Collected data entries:
-*-
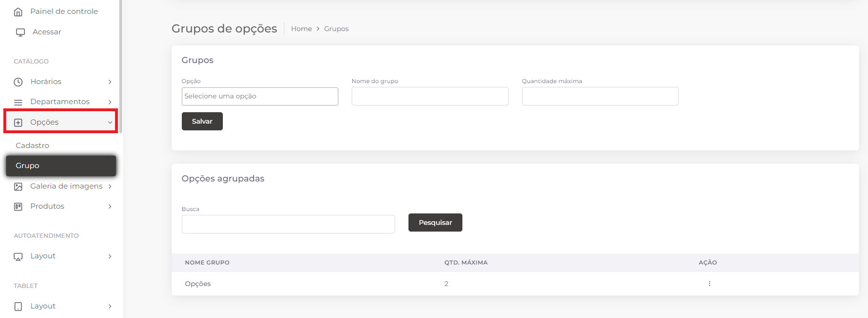Click the list icon for Departamentos
The image size is (868, 318).
pos(18,102)
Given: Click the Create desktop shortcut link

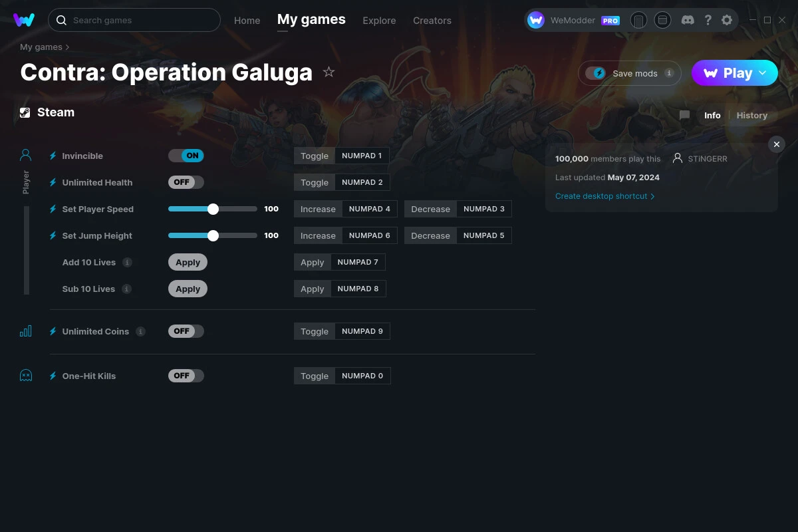Looking at the screenshot, I should tap(602, 196).
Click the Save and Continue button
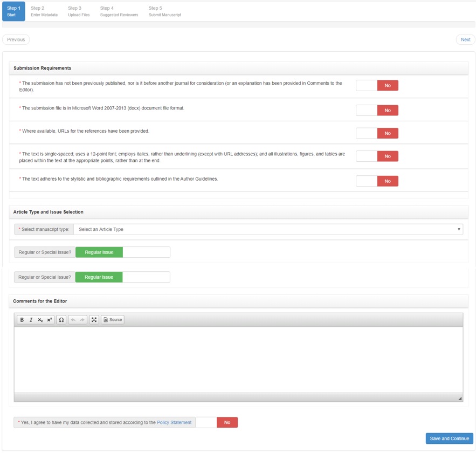 tap(449, 438)
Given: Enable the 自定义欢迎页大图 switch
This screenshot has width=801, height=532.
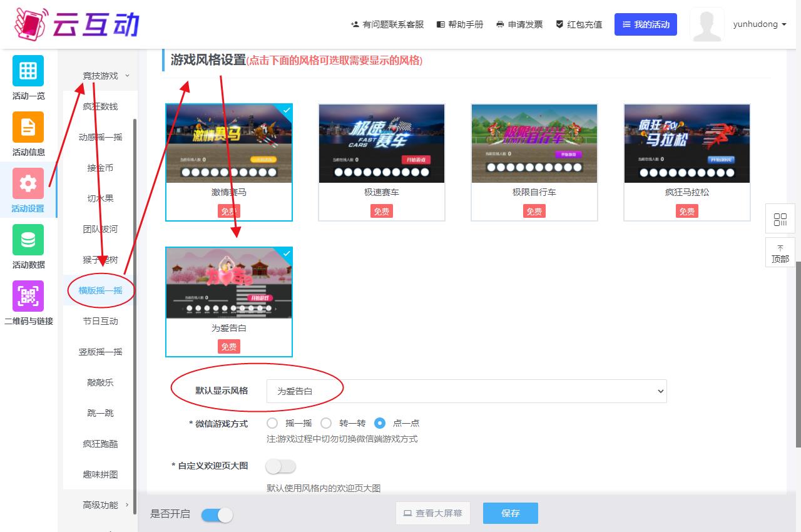Looking at the screenshot, I should point(280,466).
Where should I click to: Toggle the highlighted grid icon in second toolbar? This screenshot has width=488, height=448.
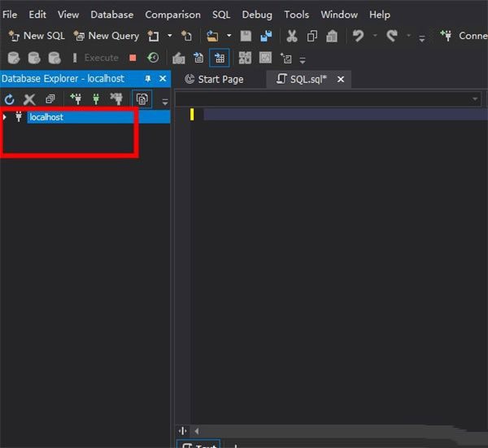[219, 58]
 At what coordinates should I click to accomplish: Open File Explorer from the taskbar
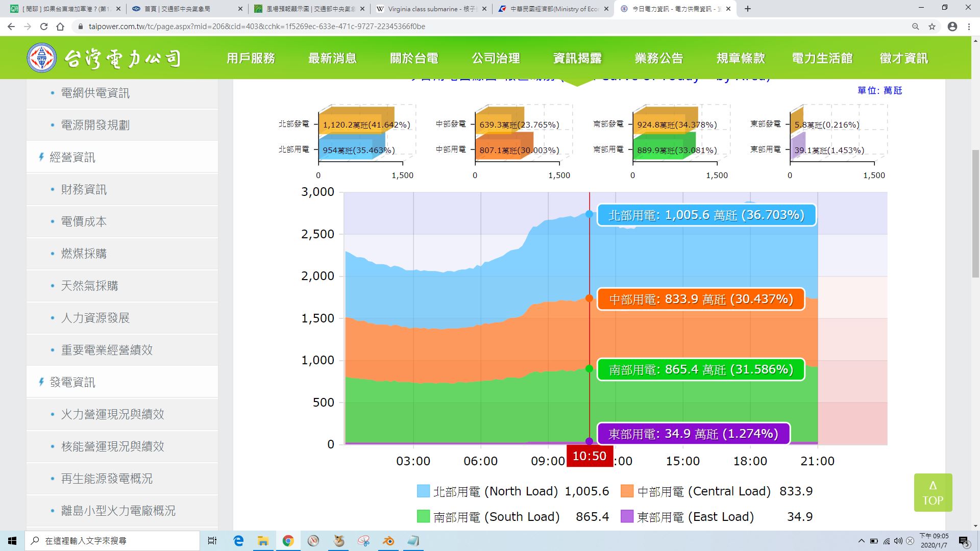[x=263, y=541]
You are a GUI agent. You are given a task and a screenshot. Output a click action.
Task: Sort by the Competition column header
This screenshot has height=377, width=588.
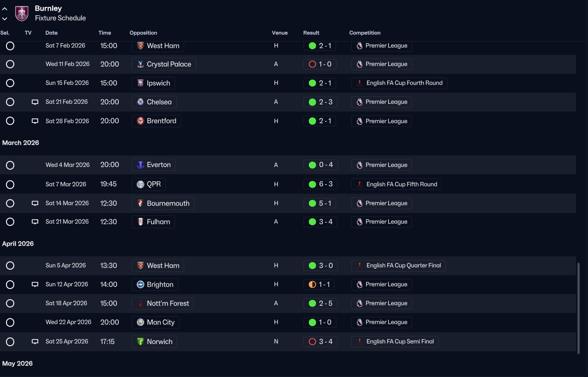coord(365,33)
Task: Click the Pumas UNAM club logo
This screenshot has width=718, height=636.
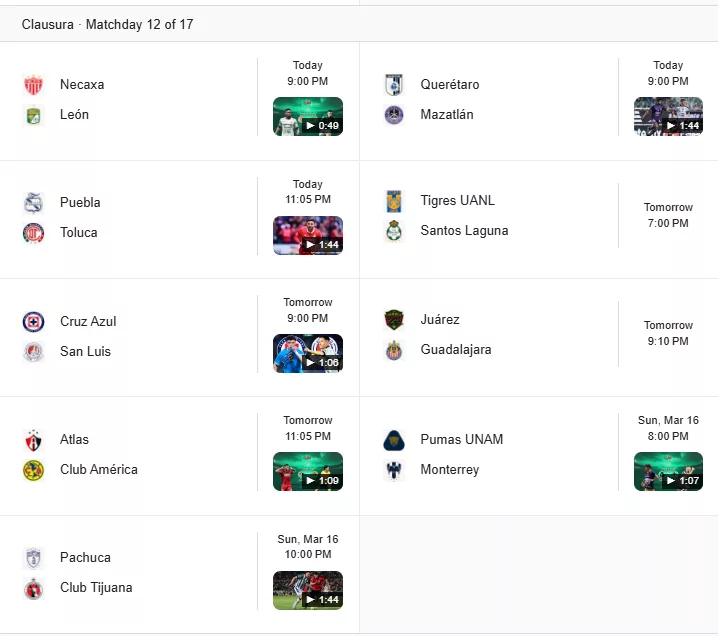Action: click(394, 440)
-*-
Copy the entries above exactly from the line with "At what coordinates" down to their last line, both ends included. Do not copy any pictures.

 At what coordinates should I click to accomplish: Open File Explorer from the taskbar
[x=263, y=541]
You are a GUI agent. You are given a task and a screenshot. Output a click action.
Task: Sort by the Competition column header
This screenshot has height=377, width=588.
coord(365,33)
Task: Click the Pumas UNAM club logo
This screenshot has width=718, height=636.
Action: click(394, 440)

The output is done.